══ SUPPLIED MATERIAL
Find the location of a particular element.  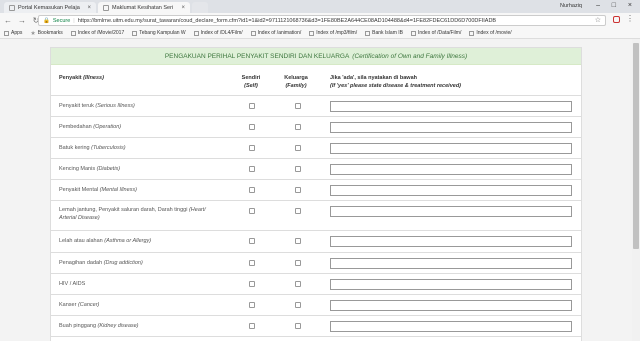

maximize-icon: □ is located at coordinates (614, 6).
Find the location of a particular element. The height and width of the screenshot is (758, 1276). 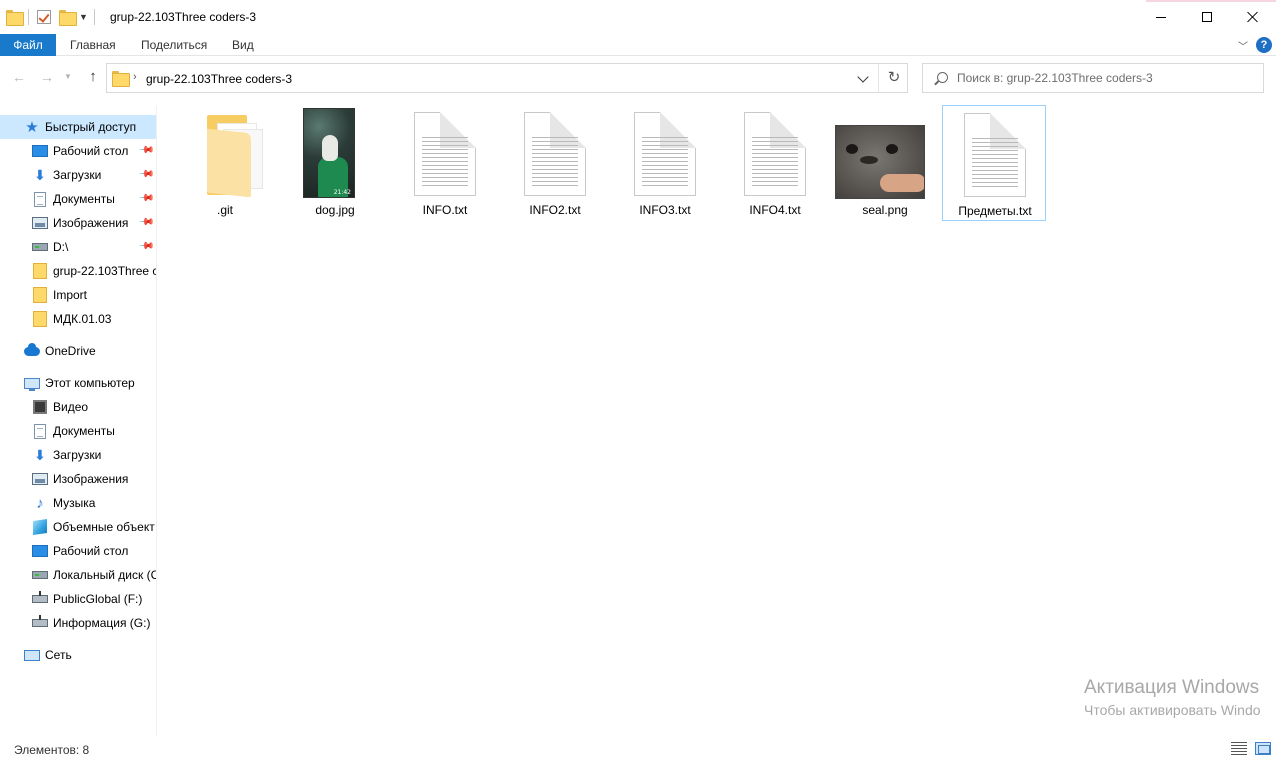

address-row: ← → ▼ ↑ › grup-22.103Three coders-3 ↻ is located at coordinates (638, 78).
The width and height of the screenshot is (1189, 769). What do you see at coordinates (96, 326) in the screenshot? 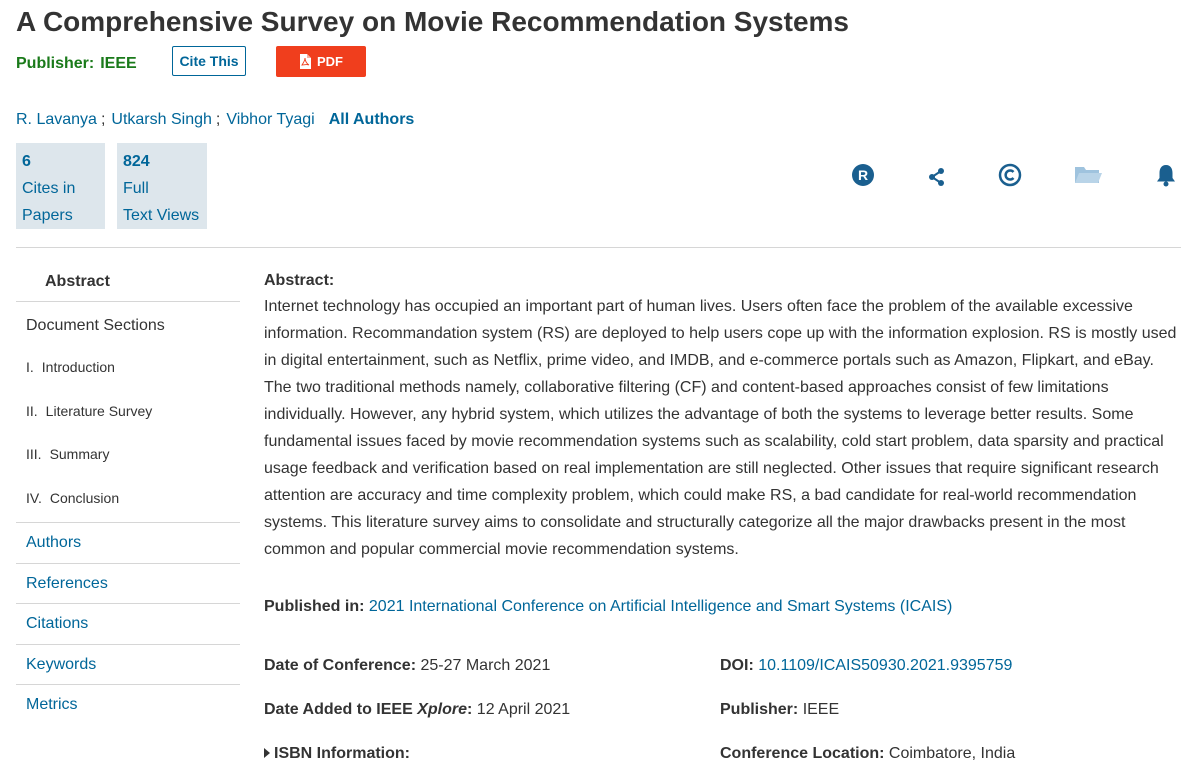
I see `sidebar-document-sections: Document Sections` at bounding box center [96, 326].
════
══ SUPPLIED MATERIAL
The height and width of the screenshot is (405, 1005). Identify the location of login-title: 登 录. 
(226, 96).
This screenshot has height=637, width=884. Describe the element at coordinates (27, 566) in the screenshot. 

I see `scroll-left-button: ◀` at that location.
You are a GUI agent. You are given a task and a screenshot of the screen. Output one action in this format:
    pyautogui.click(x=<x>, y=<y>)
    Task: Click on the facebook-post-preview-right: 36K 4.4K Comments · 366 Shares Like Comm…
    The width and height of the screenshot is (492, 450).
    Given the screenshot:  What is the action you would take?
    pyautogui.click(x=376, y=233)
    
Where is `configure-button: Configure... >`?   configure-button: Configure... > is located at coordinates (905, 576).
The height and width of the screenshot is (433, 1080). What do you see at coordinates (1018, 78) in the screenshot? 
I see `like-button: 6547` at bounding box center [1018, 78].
════
WHAT YOU NEED TO DO =
Set down the entries above again without any change, starting with the line containing "The width and height of the screenshot is (1189, 769)." and going on through the line containing "center [96, 326].", including both. Leave the pictures out of your answer.

OUTPUT =
The width and height of the screenshot is (1189, 769). What do you see at coordinates (96, 326) in the screenshot? 
I see `sidebar-document-sections: Document Sections` at bounding box center [96, 326].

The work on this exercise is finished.